I hightailed it away from the set of double doors that led to the patio and the pool, and therefore away from Tori and her discerning eyes. I kept up a quick pace until I passed a bathroom, and then I ducked inside it, locking the door before switching on the lights and getting a good view of my neck in the mirror.

Yeah, smeared blood. Great.

I hoped Tori would keep that information to herself, at least for now. One thing at a time, you know? Let me find Will first, and then… then I could deal with Tori and Bennet and what he’d done.

I grabbed some toilet paper off the roll, wetted it in the sink, and cleaned myself up. I did not toss the pinkened stuff into the trash once I was clean; instead, I threw it in the toilet and flushed it, leaving no evidence I’d been in here.

Before walking out, I double-checked myself one final time. Another once-over to make sure I didn’t miss anything. No stray blood, no random cum… I thought I looked fine. The wounds had stopped bleeding, thankfully.

Out of nowhere, my stomach gurgled, and I realized I was hungry. So, so hungry. I’d spent all that time looking for Will I’d completely missed dinner. With everything Bennet had told me, a part of me didn’t feel like eating, but if Will was really in the basement, I didn’t think Markus would drop everything right now and take me to him.

No, I’d eat, plan out what I would say to Markus, and then go to him tomorrow. If Will was down there, if Bennet wasn’t lying, there was nothing I could do for him. Nothing other than seeing him.

Beside the hunger, a pain erupted in my chest when I had the worried thought: what if he was dead already? What if he’d done something and Markus had killed him? I didn’t want to think it was possible, but with this family, you never knew. Each and every person was capable of so much, even Tori. I couldn’t forget that.

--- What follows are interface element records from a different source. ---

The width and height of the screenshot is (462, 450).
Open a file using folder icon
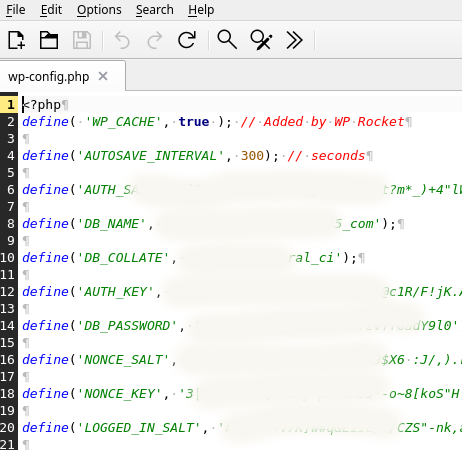49,40
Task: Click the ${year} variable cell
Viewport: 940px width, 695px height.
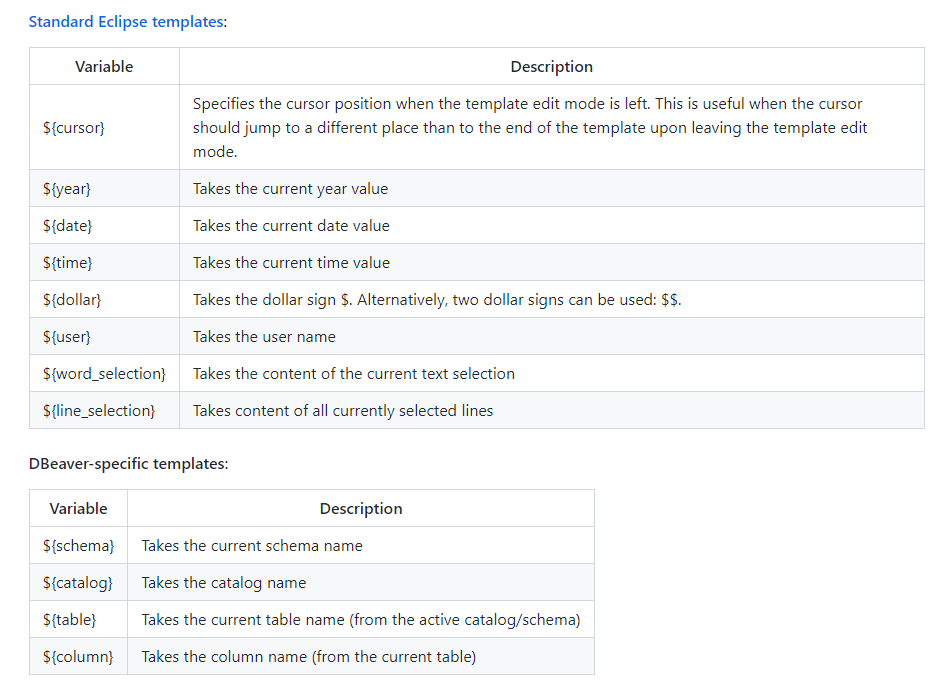Action: [67, 189]
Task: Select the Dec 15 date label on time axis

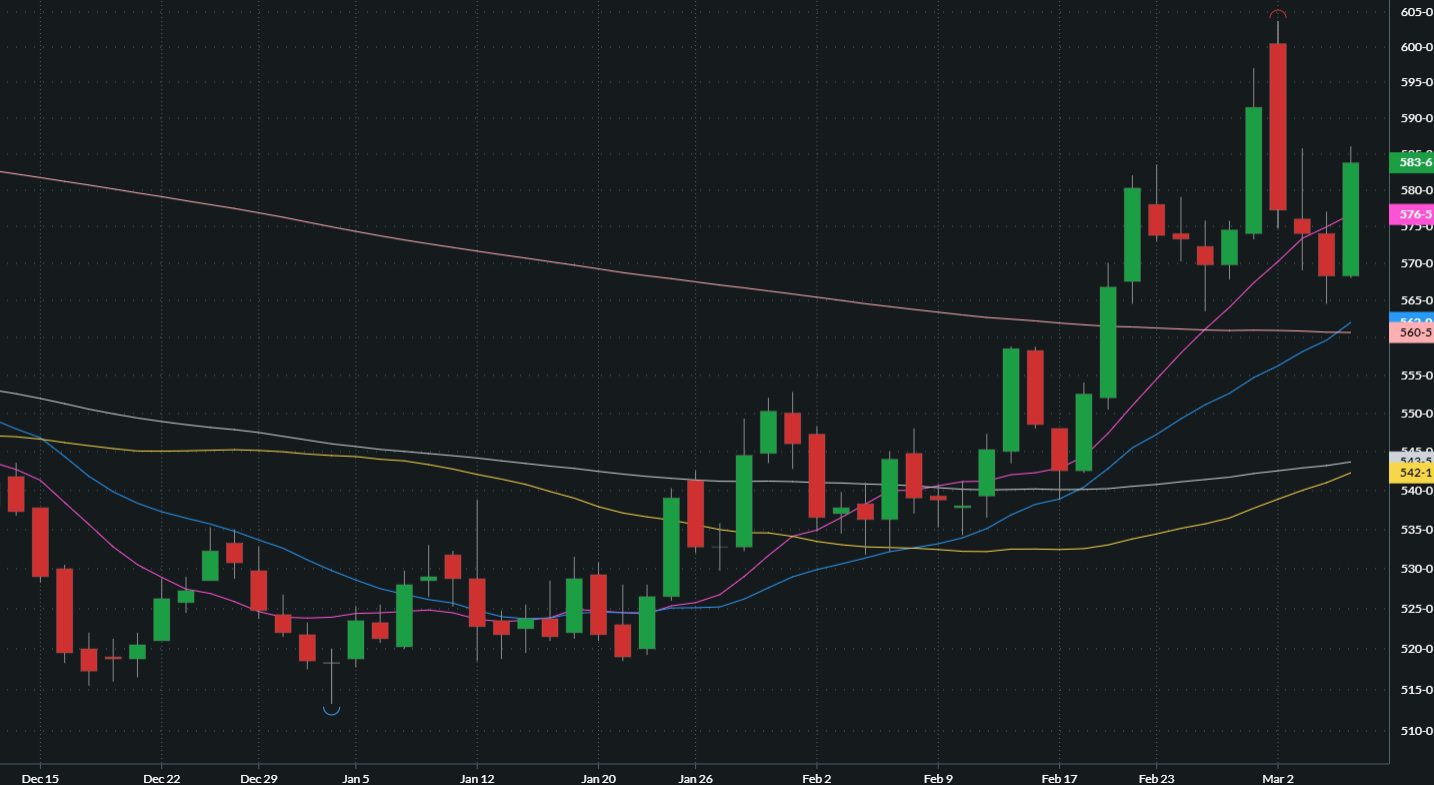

Gathering up myself and trying to push away all of my worries, I exited the bathroom, heading towards the kitchen. I was already near it, so it didn’t take me too much time to reach it, and when I did, I found the one that was normally in the kitchen, cooking for the family, was nowhere to be found.

Shouldn’t surprise me, with how late it was. Past dinner time. As I stepped into the kitchen, however, my nose smelled something. An aroma which told me someone had been here recently.

I moved to the overly large, stainless steel refrigerator, pulling open one of its doors to see what I could scrounge up. It’s something I was used to doing, growing up with Daddy, who was gone all the time. You’d think it would’ve made me a decent cook, but I preferred the easy stuff, the food I could toss in the microwave or the oven, set a timer and forget about while I watched TV.

Yeah, TV, for so, so long, had been my only window to the outside world.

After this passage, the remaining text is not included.